Secondo la recensione su L'isola del Tonal, con quale libro dovrebbe cominciare chi non ha mai letto Carlos Castaneda?

▸ Estratto del testo:

· · ·

Come ogni libro di Carlos Castaneda, il lettore attento troverà in modo molto approfondito verità e concetti affascinanti ma in chiave stregoneria messicana; ciò risulta un valore aggiunto a tutta la lettura. Sfortunatamente, essendo concetti fuori dalla nostra prospettiva abituale della realtà, a volte sono di difficile comprensione. Non di meno, il fatto che vengano così sviscerati da ogni angolazione, invece di aiutare nella comprensione diventano dispersivi e impegnativi da assimilare.
Di contro, il finale e certe parti del libro valgono l’intera lettura.
Vi chiederete: "Quindi ce lo consigli o no?"
Lo consiglio a tutti coloro che hanno già letto la trilogia, che vogliono scoprire i retroscena di quei libri e approfondire certi concetti fuori dall’ordinario. Se poi si soprassiede a certe spiegazioni prolisse, risulta comunque scorrevole, specialmente nei momenti in cui si passa all’azione.
Lo sconsiglio a chi invece è al suo primo libro di Carlos Castaneda: c’è una continuità serrata da seguire e L’isola del Tonal diventa incomprensibile se non si ha il background dei precedenti. Ergo, partite da A scuola dallo stregone (primo della saga, nonché il più famoso).

· · ·

▸ Sezione dati:
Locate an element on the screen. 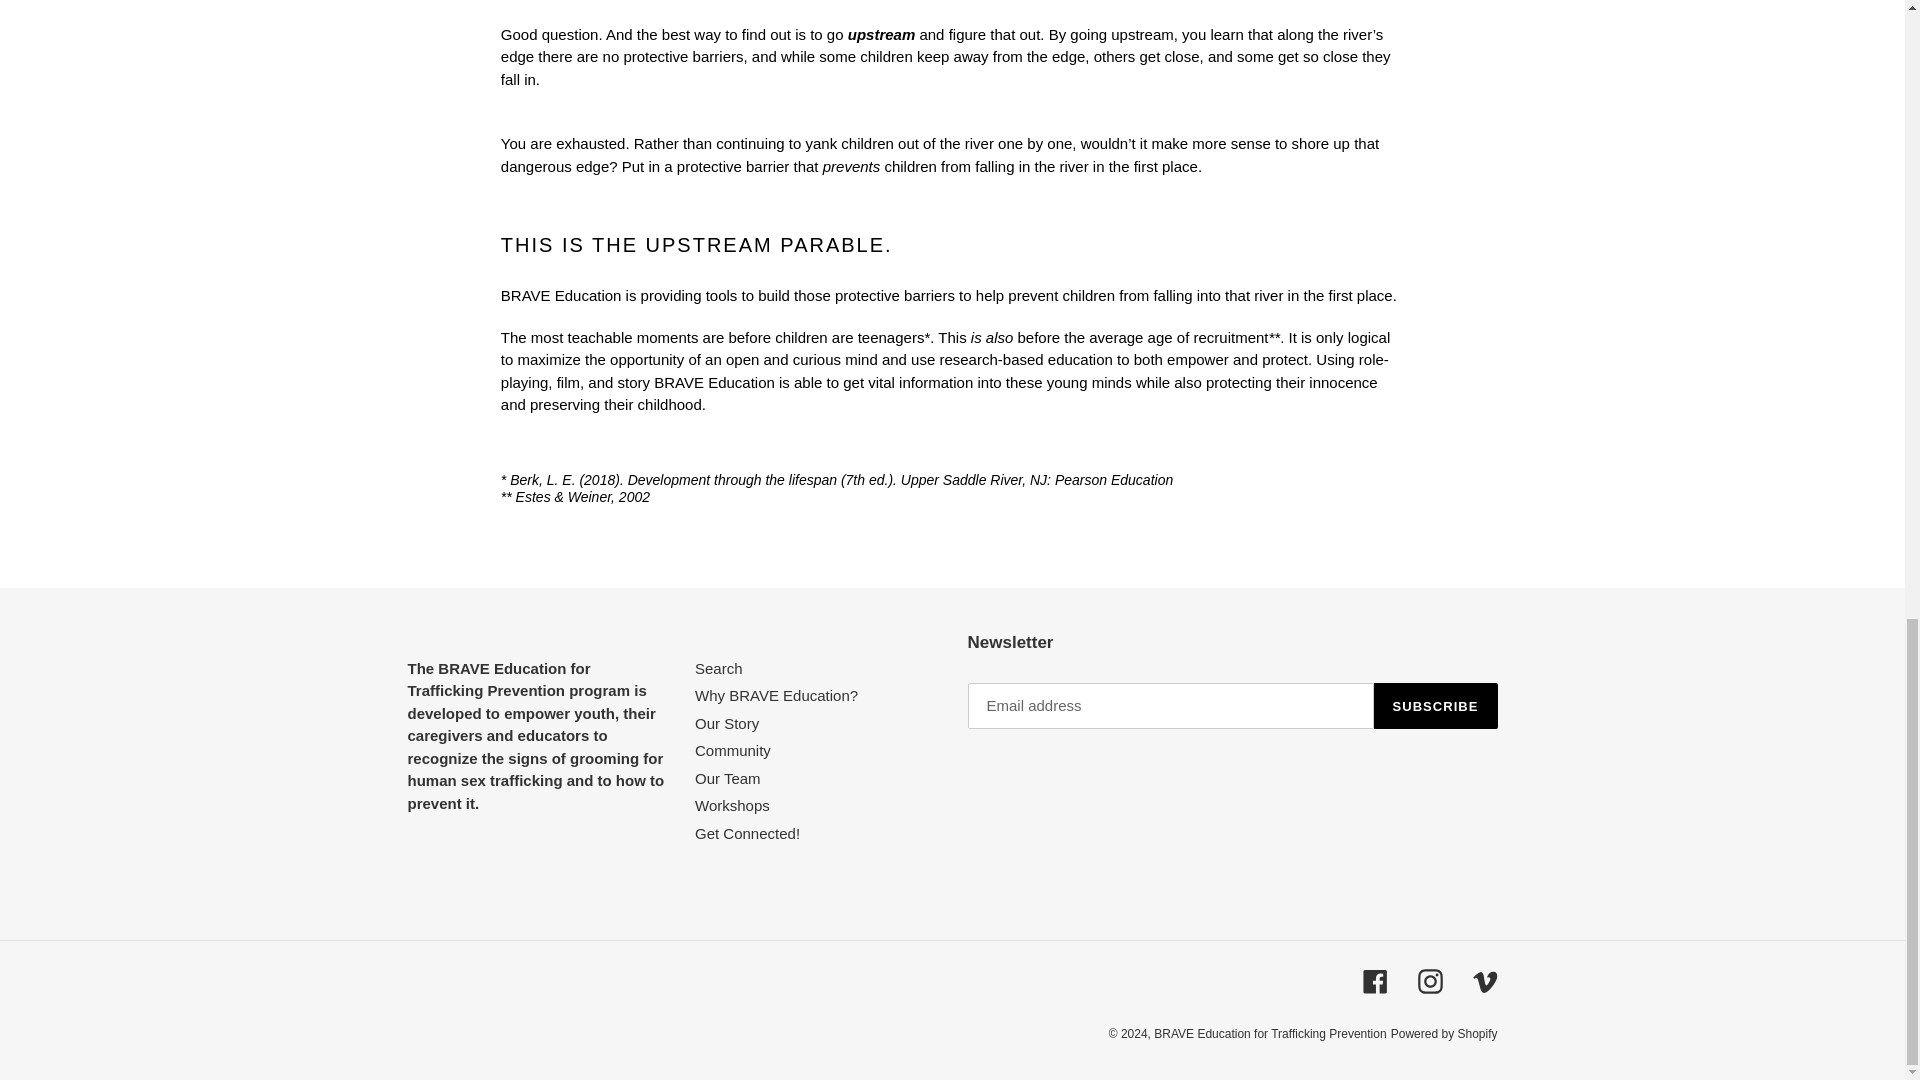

· · ·

▸ Risposta: Con A scuola dallo stregone, il primo della saga e il più famoso.